Ontario says it will begin broad public consultations in September on a series of education issues, including the province's sex-education curriculum.
The Progressive Conservatives say the consultations will include an online survey, telephone townhalls across the province and a submission platform where the government will accept detailed proposals.
The government had initially promised to give the public a chance to weigh in on a new sex-ed curriculum after announcing plans to scrap a modernized version of the document.
It now says the consultations will also seek parental feedback on number of issues, including math scores, cell phone use, financial literacy and how best to prepare students with needed job skills.
For now, there will be no change to what high school students are taught in healtth and sex education classes after Labour Day. But children in grades one through eight will be taught an older version introduced in 2010.
Neither the Premier nor the Education Minister were available to answer questions about the consultations or curriculum Wednesday. But in a news release Doug Ford warned that teachers who use the now-repealed modernized sex-ed curriculum will face consequences.
"Make no mistake, if we somebody failing to do their job, we will act," Ford said. "We will not tolerate anybody using our children as pawns for grandstanding and political games."
The province's largest teachers' unions have promised to defend any educator who continues to use the version of the curriculum last updated in 2015.
On Wednesday the government said parents who believe their child's education is being "jeopardized" by a teacher using and older curriculum can get in touch with the Ontario College of Teachers.
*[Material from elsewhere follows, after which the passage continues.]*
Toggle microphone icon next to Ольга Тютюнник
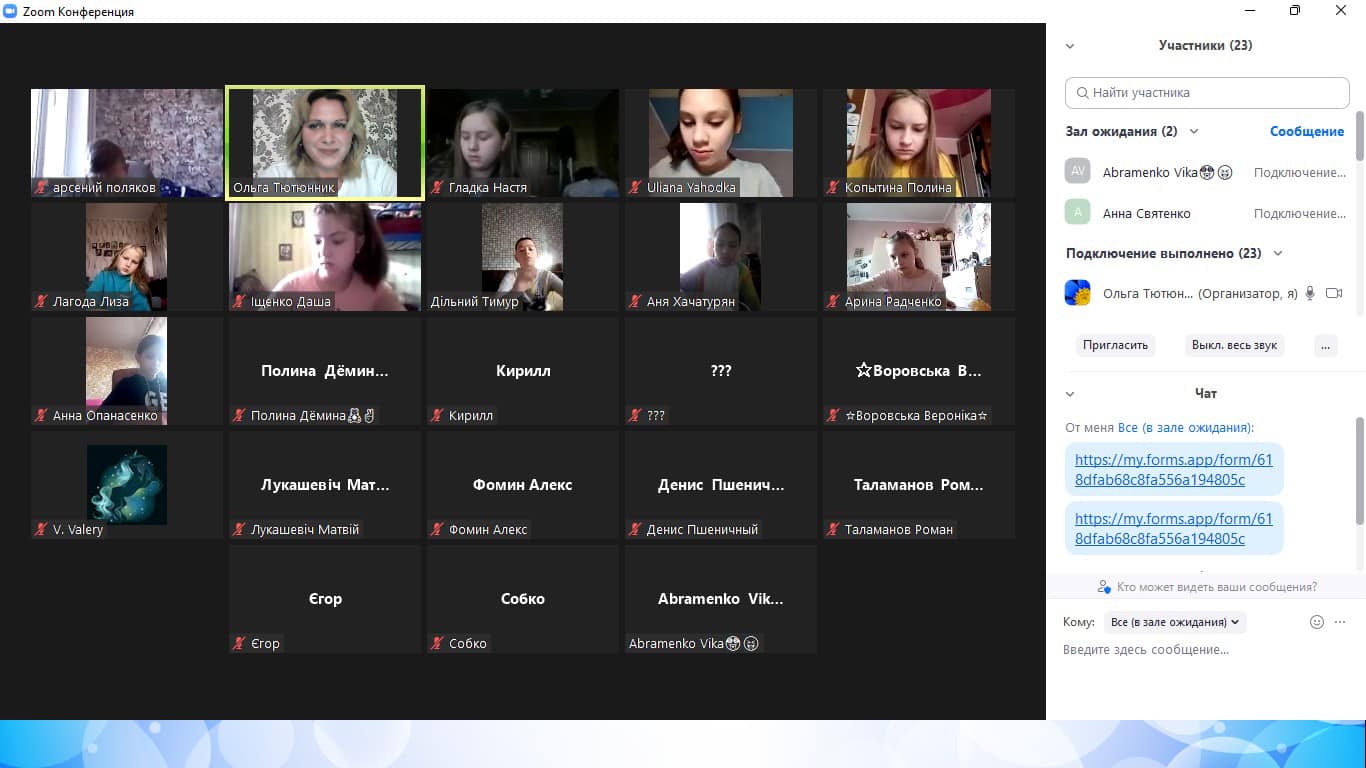 point(1310,293)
The government has also set up a website where parents can share complaints and concerns.
Sam Hammond, president of the Elementary Teachers' Federation of Ontario (ETFO) calls the move "unprecedented, outrageous, and shameful".
"This is a blatant attack on the professionalism, the profession judgement, of teachers," Hammond wrote in a tweet.
Harvey Bischof, president of the Ontario Secondary School Teachers' Federation (OSSTF) tells NEWSTALK 1010 he has never seen a curriculum document with an implicit threat of discipline for not following it.
"The province should be concerned with making careful, deliberate, well-thought-out policy decisions around curriculum...not begin to apparently turn education into an ideological battleground," Bischof said.
But Bischof doesn't plan to change his advice to members to use their professional judgement in the best interest of their students.